On 09/28/2017 02:57 PM, Jesper Dangaard Brouer wrote:
[...]
+/* Convert xdp_buff to xdp_pkt */
+static struct xdp_pkt *convert_to_xdp_pkt(struct xdp_buff *xdp)
+{
+ struct xdp_pkt *xdp_pkt;
+ int headroom;
+
+ /* Assure headroom is available for storing info */
+ headroom = xdp->data - xdp->data_hard_start;
+ if (headroom < sizeof(*xdp_pkt))
+ return NULL;
+
+ /* Store info in top of packet */
+ xdp_pkt = xdp->data_hard_start;
(You'd also need to handle data_meta here if set, and for below
cpu_map_build_skb(), e.g. headroom is data_meta-data_hard_start.)

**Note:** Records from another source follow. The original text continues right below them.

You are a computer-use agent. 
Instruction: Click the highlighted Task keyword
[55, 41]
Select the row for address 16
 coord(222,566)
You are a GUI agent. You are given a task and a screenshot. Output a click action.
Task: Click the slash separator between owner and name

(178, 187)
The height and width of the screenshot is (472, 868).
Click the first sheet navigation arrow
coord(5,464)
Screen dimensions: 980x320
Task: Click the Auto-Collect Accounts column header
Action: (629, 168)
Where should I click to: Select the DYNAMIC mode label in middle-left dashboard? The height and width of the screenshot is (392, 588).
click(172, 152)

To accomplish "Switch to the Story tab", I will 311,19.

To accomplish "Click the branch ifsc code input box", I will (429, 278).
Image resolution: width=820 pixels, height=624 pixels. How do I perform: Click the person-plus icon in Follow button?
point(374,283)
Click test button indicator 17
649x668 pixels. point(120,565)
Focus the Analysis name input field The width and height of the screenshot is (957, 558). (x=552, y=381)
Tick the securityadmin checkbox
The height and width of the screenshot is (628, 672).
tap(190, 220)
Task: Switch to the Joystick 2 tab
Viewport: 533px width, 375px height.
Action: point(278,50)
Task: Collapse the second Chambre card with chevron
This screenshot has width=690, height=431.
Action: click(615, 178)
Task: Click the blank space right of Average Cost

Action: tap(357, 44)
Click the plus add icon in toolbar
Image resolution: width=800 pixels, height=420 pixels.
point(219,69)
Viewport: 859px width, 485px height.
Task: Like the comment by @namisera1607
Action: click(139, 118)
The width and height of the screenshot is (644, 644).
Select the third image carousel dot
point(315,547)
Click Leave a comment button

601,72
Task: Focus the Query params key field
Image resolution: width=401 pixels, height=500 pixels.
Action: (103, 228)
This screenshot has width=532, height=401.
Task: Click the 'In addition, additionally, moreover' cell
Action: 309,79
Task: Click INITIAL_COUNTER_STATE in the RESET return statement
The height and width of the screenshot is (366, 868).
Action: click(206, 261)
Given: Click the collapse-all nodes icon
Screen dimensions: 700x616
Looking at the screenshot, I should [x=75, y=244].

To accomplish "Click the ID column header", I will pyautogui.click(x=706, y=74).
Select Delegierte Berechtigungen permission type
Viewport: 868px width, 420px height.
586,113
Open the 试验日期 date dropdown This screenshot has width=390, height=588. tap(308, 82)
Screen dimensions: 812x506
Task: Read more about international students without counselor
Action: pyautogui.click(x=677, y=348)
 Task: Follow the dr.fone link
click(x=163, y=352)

+ xdp_pkt->data = xdp->data;
+ xdp_pkt->len = xdp->data_end - xdp->data;
+ xdp_pkt->headroom = headroom - sizeof(*xdp_pkt);
+
+ return xdp_pkt;
+}
+
+static struct sk_buff *cpu_map_build_skb(struct bpf_cpu_map_entry *rcpu,
+ struct xdp_pkt *xdp_pkt)
+{
+ unsigned int frame_size;
+ void *pkt_data_start;
+ struct sk_buff *skb;
+
+ /* build_skb need to place skb_shared_info after SKB end, and
+ * also want to know the memory "truesize". Thus, need to
[...]
static int cpu_map_kthread_run(void *data)
{
+ const unsigned long busy_poll_jiffies = usecs_to_jiffies(2000);
+ unsigned long time_limit = jiffies + busy_poll_jiffies;
struct bpf_cpu_map_entry *rcpu = data;
+ unsigned int empty_cnt = 0;
set_current_state(TASK_INTERRUPTIBLE);
while (!kthread_should_stop()) {
+ unsigned int processed = 0, drops = 0;
struct xdp_pkt *xdp_pkt;
- schedule();
- /* Do work */
- while ((xdp_pkt = ptr_ring_consume(rcpu->queue))) {
- /* For now just "refcnt-free" */
- page_frag_free(xdp_pkt);
+ /* Release CPU reschedule checks */
+ if ((time_after_eq(jiffies, time_limit) || empty_cnt > 25) &&
+ __ptr_ring_empty(rcpu->queue)) {
+ empty_cnt++;
+ schedule();
+ time_limit = jiffies + busy_poll_jiffies;
+ WARN_ON(smp_processor_id() != rcpu->cpu);
+ } else {
+ cond_resched();
}
+
+ /* Process packets in rcpu->queue */
+ local_bh_disable();
+ /*
+ * The bpf_cpu_map_entry is single consumer, with this
+ * kthread CPU pinned. Lockless access to ptr_ring
+ * consume side valid as no-resize allowed of queue.
+ */
+ while ((xdp_pkt = __ptr_ring_consume(rcpu->queue))) {
+ struct sk_buff *skb;
+ int ret;
+
+ /* Allow busy polling again */
+ empty_cnt = 0;
+
+ skb = cpu_map_build_skb(rcpu, xdp_pkt);
+ if (!skb) {
+ page_frag_free(xdp_pkt);
+ continue;
+ }
+
+ /* Inject into network stack */
+ ret = netif_receive_skb(skb);
Have you looked into whether it's feasible to reuse GRO
engine here as well?
+ if (ret == NET_RX_DROP)
+ drops++;
+
+ /* Limit BH-disable period */
+ if (++processed == 8)
+ break;
+ }
+ local_bh_enable();
+
__set_current_state(TASK_INTERRUPTIBLE);
}
put_cpu_map_entry(rcpu);
[...]